What to expect from Strata Conference 2019

By Arnon Shimoni

9.2.2019 twitter linkedin facebook

We’re just three weeks away from Strata 2019 in New York. Here’s what you can expect at this four day event.

When and where?

Strata 2019 takes place between September 23rd and September 26th, 2019 at the Jacob K. Javits Convention Center (aka “Javits Center”) on 11th Avenue in Manhattan. It’s a huge convention center containing many halls and breakaway rooms.
SQream participates as an exhibitor at Strata for the second time this year.
Javits Center Interior

Getting to the Javits Center

Your safest bet is to walk or take the subway close-by.
The closest subway station is 34th Street-Hudson Yards Subway Station (if this is your first time in New York, pay attention to the station names – there are several “34th street” stations).
If you are staying far away, you can also take a cab or ride-share, but during peak hours the amount of people showing up is immense and you may get stuck in traffic somewhat far away.

Peak hours

While Strata officially opens on September 23rd, the expo hall doesn’t open until Tuesday, the 24th in the evening.
The expo hall is open on these days:

  • Tuesday, September 24 – 5:00pm–6:30pm
  • Wednesday, September 25 – 10:30am–7:30pm (busiest time – 6:00pm-7:00pm)
  • Thursday, September 26 – 10:30am–16:30pm (busiest time – 2:00pm-3:00pm)

The party

You don’t want to miss the Data After Dark event, which is a fun party sponsored by some of the show’s vendors. You can expect many (free!) food stalls, drinks, delicious appetizers, music, and activities like VR games, carnival-style games, and more. It’s the peak of the event, and is super fun even if you’re alone!
This year, the party is at the Slate NYC nightclub, at 54 West 21st Street.

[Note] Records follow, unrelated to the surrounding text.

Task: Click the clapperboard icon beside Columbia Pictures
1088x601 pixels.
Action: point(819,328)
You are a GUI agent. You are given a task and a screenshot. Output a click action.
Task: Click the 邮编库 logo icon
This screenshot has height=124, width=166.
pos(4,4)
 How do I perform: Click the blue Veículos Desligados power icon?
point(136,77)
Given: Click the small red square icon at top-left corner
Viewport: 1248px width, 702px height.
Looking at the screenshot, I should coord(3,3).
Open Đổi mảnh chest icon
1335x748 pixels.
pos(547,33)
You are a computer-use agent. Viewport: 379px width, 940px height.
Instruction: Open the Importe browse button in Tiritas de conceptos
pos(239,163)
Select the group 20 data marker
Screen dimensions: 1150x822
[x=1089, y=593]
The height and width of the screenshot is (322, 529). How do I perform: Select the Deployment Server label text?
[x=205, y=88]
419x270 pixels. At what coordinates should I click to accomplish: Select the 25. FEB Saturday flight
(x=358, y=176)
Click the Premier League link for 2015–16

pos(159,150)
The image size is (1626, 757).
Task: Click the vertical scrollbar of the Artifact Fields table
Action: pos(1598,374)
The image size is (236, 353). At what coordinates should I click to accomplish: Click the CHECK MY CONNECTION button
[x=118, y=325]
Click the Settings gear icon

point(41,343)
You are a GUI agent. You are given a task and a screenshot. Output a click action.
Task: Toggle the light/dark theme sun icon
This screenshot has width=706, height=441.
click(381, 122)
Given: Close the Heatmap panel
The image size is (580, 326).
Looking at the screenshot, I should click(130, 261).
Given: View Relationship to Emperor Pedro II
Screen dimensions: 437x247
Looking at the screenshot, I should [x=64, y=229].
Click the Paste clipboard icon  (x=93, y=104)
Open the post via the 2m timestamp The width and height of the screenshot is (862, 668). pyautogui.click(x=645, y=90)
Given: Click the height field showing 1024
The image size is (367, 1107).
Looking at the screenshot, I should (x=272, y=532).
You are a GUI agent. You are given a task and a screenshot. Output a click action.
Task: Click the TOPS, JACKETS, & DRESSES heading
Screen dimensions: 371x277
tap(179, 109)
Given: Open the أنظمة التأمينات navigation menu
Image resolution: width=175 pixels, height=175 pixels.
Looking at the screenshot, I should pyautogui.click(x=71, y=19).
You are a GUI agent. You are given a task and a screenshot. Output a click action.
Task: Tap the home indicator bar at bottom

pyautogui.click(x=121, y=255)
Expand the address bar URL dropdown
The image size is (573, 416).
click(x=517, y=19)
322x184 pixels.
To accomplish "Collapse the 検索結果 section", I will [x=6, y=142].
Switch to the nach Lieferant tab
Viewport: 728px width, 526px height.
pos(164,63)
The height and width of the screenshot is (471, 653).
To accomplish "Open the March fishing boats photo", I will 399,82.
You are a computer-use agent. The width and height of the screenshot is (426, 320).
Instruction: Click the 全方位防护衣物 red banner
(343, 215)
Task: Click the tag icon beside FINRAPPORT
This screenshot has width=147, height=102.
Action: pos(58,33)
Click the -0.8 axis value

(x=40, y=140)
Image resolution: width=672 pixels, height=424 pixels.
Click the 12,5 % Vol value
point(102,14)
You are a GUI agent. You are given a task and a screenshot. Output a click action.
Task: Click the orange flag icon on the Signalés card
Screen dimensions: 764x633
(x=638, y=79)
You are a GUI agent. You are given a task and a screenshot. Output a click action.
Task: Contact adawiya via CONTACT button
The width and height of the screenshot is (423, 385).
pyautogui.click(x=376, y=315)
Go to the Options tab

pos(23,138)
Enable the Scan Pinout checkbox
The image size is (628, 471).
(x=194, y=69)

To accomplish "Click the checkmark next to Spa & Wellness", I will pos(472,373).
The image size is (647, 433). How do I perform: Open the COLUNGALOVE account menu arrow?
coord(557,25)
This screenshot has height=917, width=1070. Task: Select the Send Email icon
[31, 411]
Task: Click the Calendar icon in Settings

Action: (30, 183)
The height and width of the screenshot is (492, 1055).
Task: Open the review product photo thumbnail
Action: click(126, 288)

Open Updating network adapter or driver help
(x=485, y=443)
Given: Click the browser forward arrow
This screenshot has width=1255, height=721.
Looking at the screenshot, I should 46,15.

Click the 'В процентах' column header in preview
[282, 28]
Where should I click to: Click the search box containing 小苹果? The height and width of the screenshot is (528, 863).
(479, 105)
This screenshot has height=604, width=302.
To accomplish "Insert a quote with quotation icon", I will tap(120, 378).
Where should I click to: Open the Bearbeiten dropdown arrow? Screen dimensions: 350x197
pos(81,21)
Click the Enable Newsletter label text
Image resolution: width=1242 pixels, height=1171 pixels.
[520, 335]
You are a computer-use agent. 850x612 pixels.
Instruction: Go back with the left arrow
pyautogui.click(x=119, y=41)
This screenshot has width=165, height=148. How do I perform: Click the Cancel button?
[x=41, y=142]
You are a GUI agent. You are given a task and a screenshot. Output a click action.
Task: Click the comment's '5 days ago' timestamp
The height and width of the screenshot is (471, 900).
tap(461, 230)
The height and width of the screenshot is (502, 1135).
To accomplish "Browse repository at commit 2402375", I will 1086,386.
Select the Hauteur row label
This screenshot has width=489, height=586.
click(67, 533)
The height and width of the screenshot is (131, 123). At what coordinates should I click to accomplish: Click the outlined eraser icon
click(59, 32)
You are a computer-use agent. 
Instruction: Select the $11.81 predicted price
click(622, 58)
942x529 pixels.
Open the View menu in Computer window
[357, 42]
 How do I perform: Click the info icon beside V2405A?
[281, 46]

This year’s theme for Strata is Data fuels the future. It’s all about getting ahead on modern data techniques to remain competitive in your business.
While previous years focused on specific types of data infrastructures, Strata has become a wider event. When you participate, you can expect to learn how people like yourself handle the difficult challenge of storing, navigating, and turning huge data stores into actionable insights. Companies exhibiting usually showcase how they succeed in unlocking the intelligence gems hidden in these treasure troves of data they hold, and how it positions them better-suited to compete in an increasingly cluttered and competitive market.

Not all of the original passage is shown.